As a young PR hopeful, Lauren Wesley Wilson searched for mentors who resembled her in leadership roles but found none. Today, she’s the CEO and founder of a company that constructs those very connections. ColorComm, headquartered in New York City, is a women’s platform committed to promoting diversity and inclusion across communications, marketing, advertising, and related fields. With a membership of 2,000 strong, the organization hosts over 200 live events annually and generates millions in revenue each year.

At 38, Wesley Wilson didn’t always envision herself in the business world. Initially, she pursued a career in law, earning a political science degree from Spelman College in 2007. However, upon realizing that law wasn’t her passion, she pivoted, obtaining a master’s in communications from Georgetown University and securing her first full-time job in PR. But the entrepreneurial spirit soon took hold. Having observed her mother manage an advertising business while growing up in St. Louis, Missouri, Wesley Wilson felt the urge to embark on her own path. It was a moment of frustration, searching in vain for a mentor, that ignited her entrepreneurial drive. “There has to be a better way to connect with people you want to learn from,” she recalls thinking.

Taking matters into her own hands, in 2011, Wesley Wilson embarked on a proactive journey. Making cold calls, sending numerous LinkedIn messages, she eventually orchestrated a lunch meeting with approximately 30 executive leaders in the communications sector in D.C. “We discussed how we could collaborate, work together, and do business. How we could exchange contacts and information,” she recounts. This initial lunch gathering led to more similar events, which quickly gained traction through word of mouth and began selling out.

After approximately a year, attendees expressed a desire for more than just occasional gatherings, according to Wesley Wilson. Thus, she took a significant, albeit daunting, step to transform ColorComm into a membership-based community with programming spanning various cities. “This changes the expectations of the participants,” she explains. “Now, they are paying dues for a year… ‘What am I going to get for my money?'” To create a business deserving of their membership, Wesley Wilson had to roll up her sleeves and dive into the nitty-gritty. At the time, she was working full-time as the communications director for Congresswoman Eddie Bernice Johnson (D-TX) on Capitol Hill. During summer recesses, she devoted her time to attending SCORE, an organization providing mentoring and training to small businesses, where she focused on developing her business plan, operations, pricing strategy, and more.

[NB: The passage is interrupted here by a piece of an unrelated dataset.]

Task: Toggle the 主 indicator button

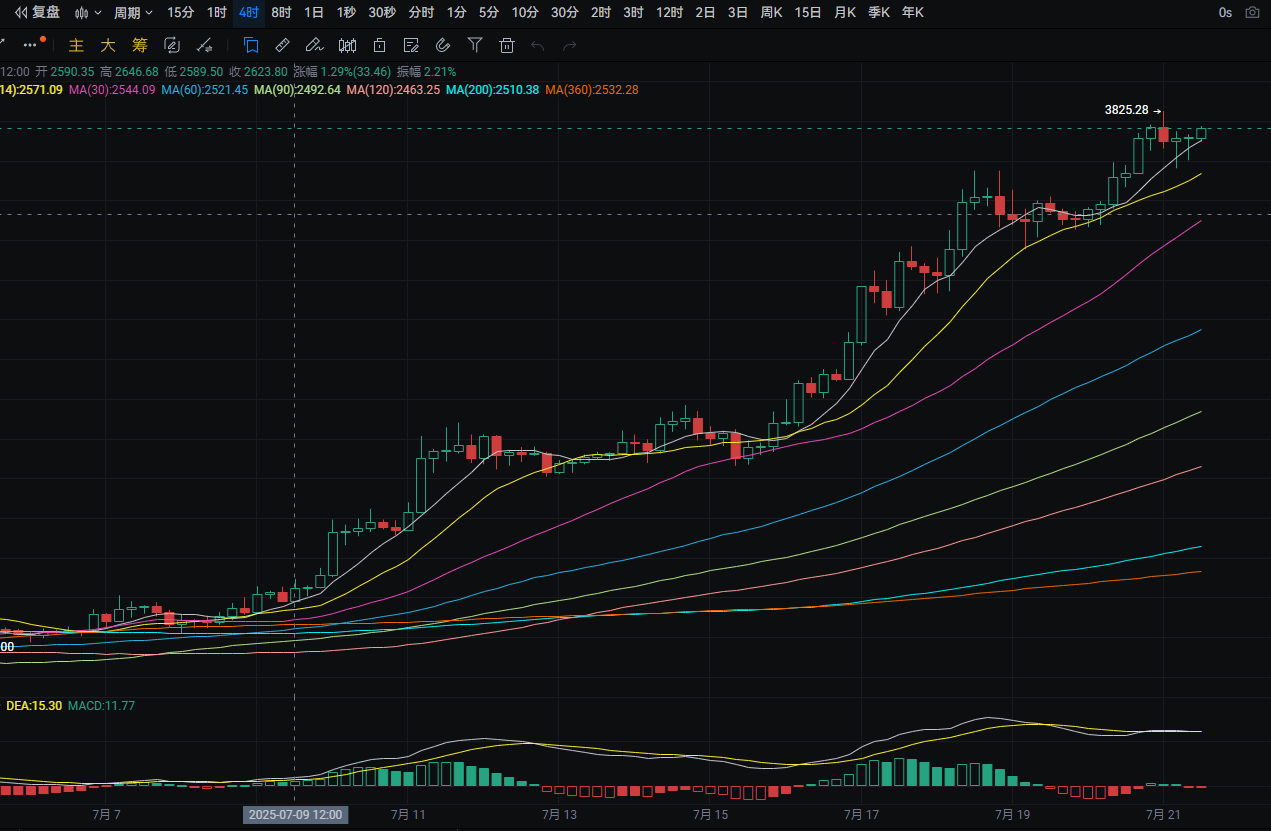Action: (x=76, y=45)
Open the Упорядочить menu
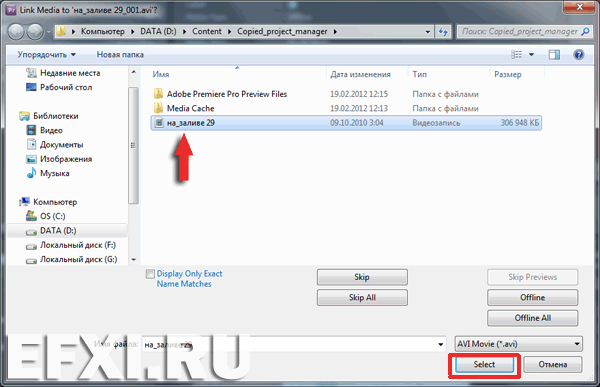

“Each week, I faced new challenges,” she recalls. “Having ongoing mentorship within a community of business leaders and CEOs was truly eye-opening.”

From the outset, Wesley Wilson strategically focused on recruiting at the board level, enlisting senior-level women to serve as ColorComm’s “endorser points.” By the time the membership launched, they had 40 charter members who “set the tone of our organization, and then more numbers followed after that.”

Expanding ColorComm’s reach beyond D.C., Wesley Wilson launched chapters in New York, Chicago, Los Angeles, San Francisco, Miami, Houston, Dallas, and Atlanta. Initially, ColorComm hosted 12 programs annually in each of the nine cities, ranging from dinners with authors to membership meet-and-greets.